Powell will also highlight the “momentum coming into 2019, a strong labor market, and healthy consumer spending alongside softer business sentiment,” said the economist.

Latest data show that the economy remains on a solid footing despite the extended partial government shutdown as well as ongoing trade tensions with China.

Stocks are also expected to take their cue from the corporate sector as the earnings season kicks into high gear. Next week, 126 S&P 500 companies — including 13 Dow components and megacaps Inc.

AMZN, +0.95%

Apple Inc.

AAPL, +3.31%

Microsoft Corp.

MSFT, +0.91%

and Facebook Inc.

FB, +2.18%

— are slated to release quarterly results.

With about a fifth of S&P 500

SPX, +0.85%

 companies having announced earnings, fourth-quarter earnings grew 10.9% while revenue rose 6.1%, according to FactSet.

More specifically, 88% of technology companies have announced better-than-expected earnings with the group projected to report revenue growth of 6.5% and earnings-per-share increase of 13.8%, said Jonathan Golub, chief U.S. equity strategist at Credit Suisse Securities.

Positive mood aside, concerns about the trade standoff with China and its impact on the global economy are likely to cap the market’s upside, analysts said.

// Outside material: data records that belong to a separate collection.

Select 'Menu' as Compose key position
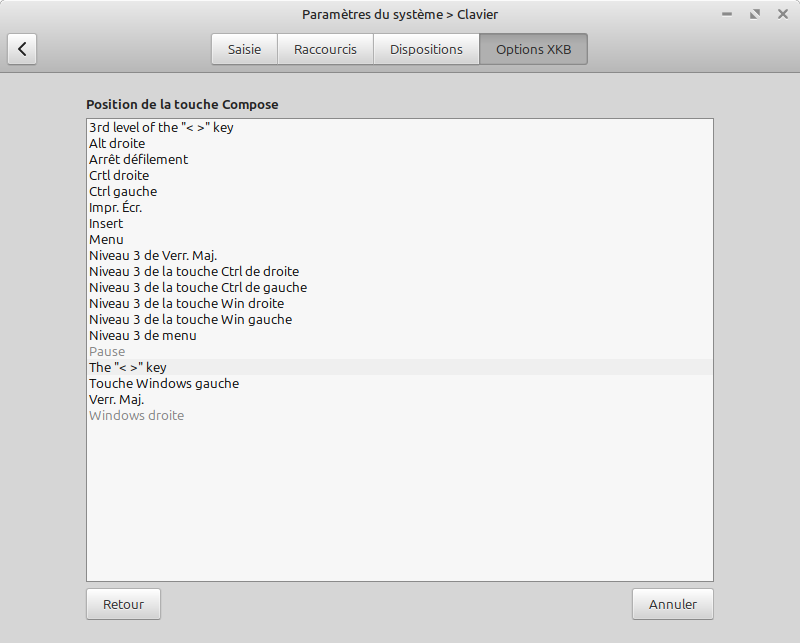Viewport: 800px width, 643px height. coord(106,240)
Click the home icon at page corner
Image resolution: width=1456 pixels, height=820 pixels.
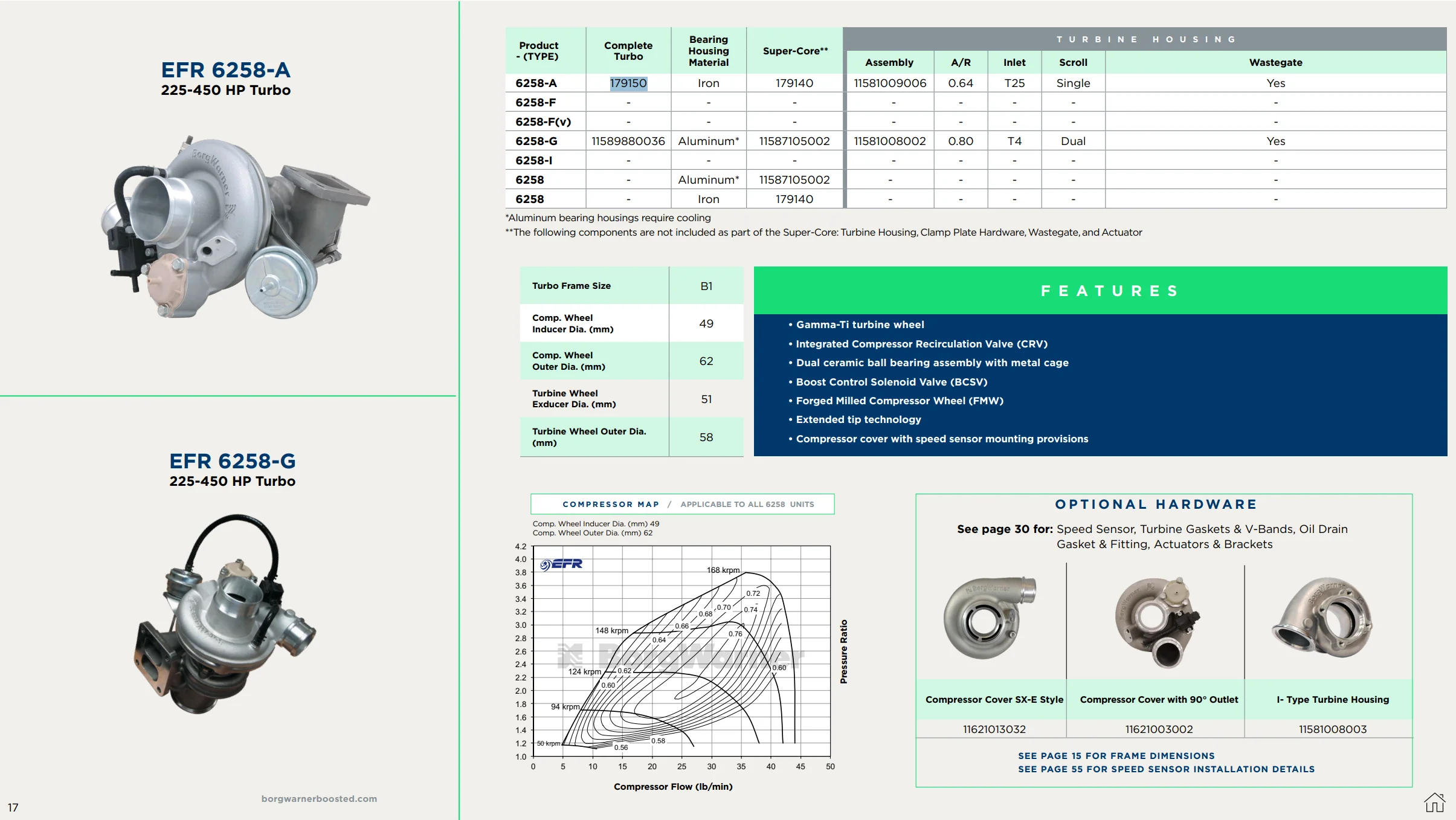(x=1434, y=803)
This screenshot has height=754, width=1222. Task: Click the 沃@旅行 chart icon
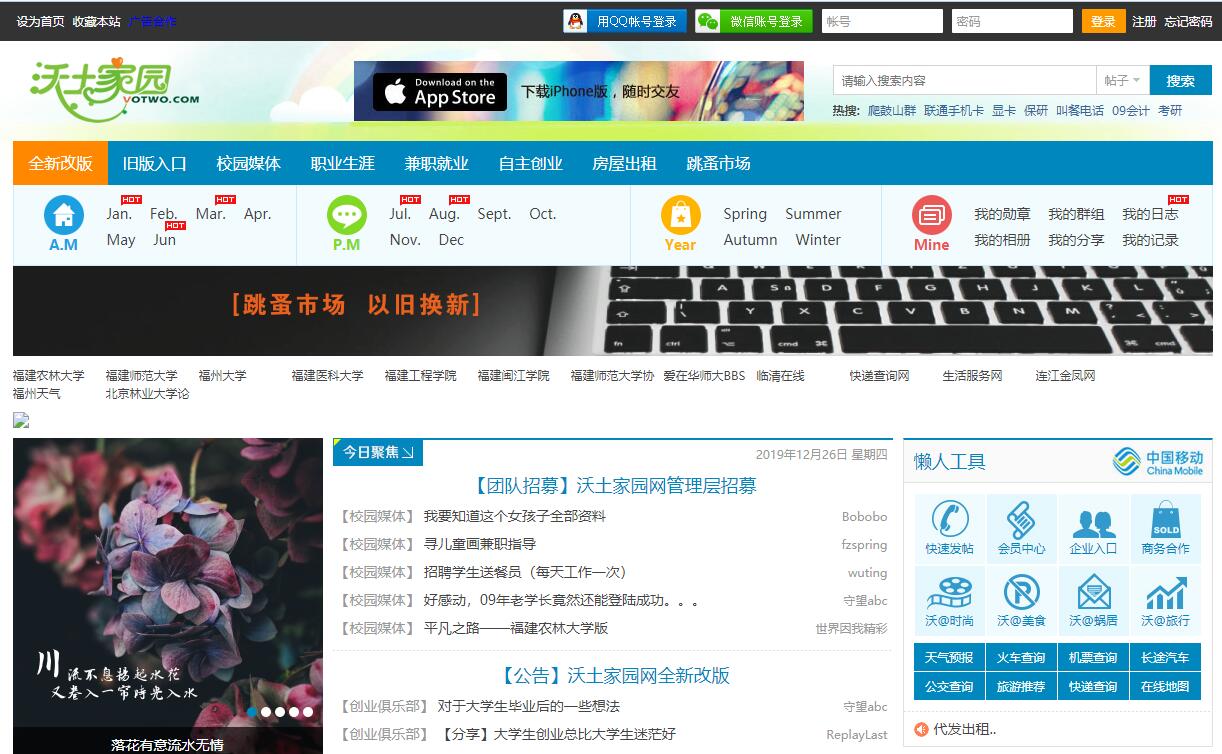point(1165,592)
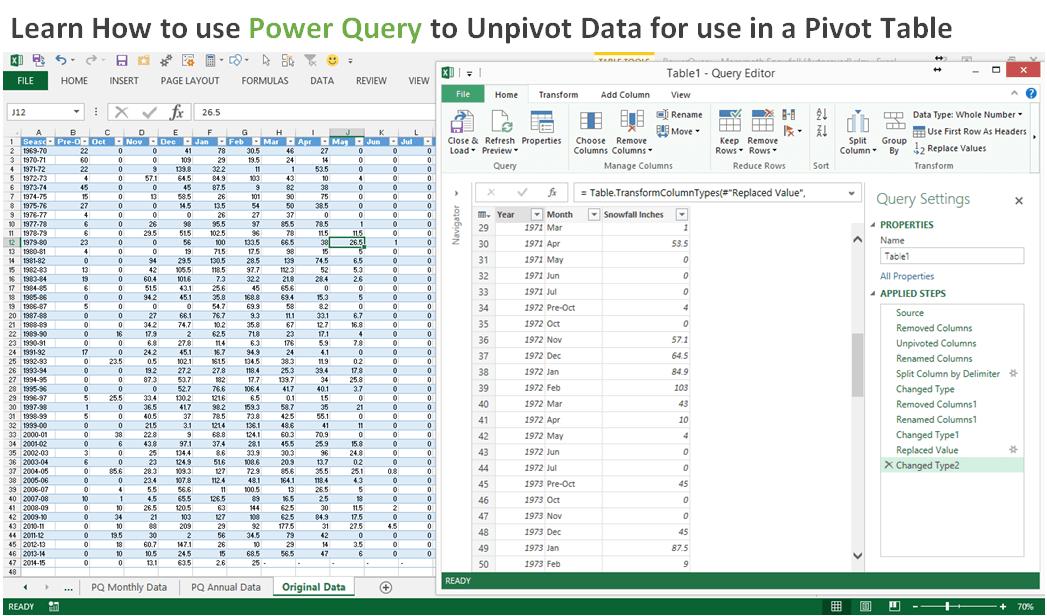Open query Properties from the ribbon

pos(541,124)
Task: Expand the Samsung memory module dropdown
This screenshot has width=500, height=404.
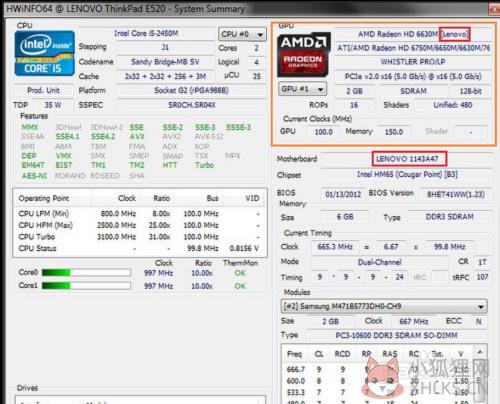Action: tap(384, 306)
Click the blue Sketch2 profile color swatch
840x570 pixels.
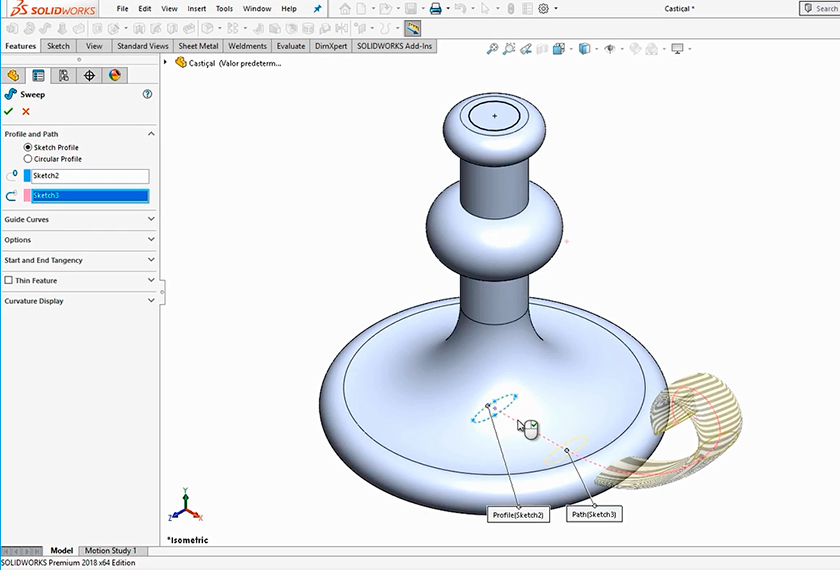point(28,176)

The market has been particularly sensitive to any developments on the trade front with investors bidding up stocks on signs of progress in bilateral talks and then selling off on negative headlines — often in the same session.

As the following chart from Joseph Quinlan, head of CIO market strategy at Bank of America’s global wealth and investment management unit, illustrates, no other countries have had as much influence on international trade as the U.S. and China with both serving as key markets for exporters.

Meanwhile, Steven Ricchiuto, U.S. chief economist at Mizuho Americas, recommended investors get used to the concept of a protracted battle between the two titans rather than a quick skirmish.

“Treat this [as] a long-term development that argues for an extended period of slower global growth in a world where excess supply is the biggest macro problem facing many key regions,” wrote Ricchiuto in a note to clients. “The problem here is not finding a deal to save face; it is a longer-term geological shift that began under the previous administration and Trump has brought it out of the shadows and to the forefront.”

That may be tough for investors to come to terms with as the trade war exacerbates a global economic slowdown that is already in progress.

The International Monetary Fund this week lowered its world economic growth outlook to 3.5% from 3.7%, citing escalating trade tensions and higher U.S. interest rates.

Michelle Meyer, U.S. economist at Bank of America Merrill Lynch, on Friday cut her forecast on first-quarter U.S. gross domestic product growth to 2% from 2.2% and trimmed second-quarter target to 2.4% versus 2.5%, mostly due to the government shutdown which finally ended after 35 days.

Meyer believes the adverse effect of the government shutdown will be eventually made up but only some of the lost spending in the private sector will be restored.

President Donald Trump said Friday he will agree to a temporary compromise to reopen the government as Republicans and Democrats attempt to hammer out a more permanent deal in the next three weeks.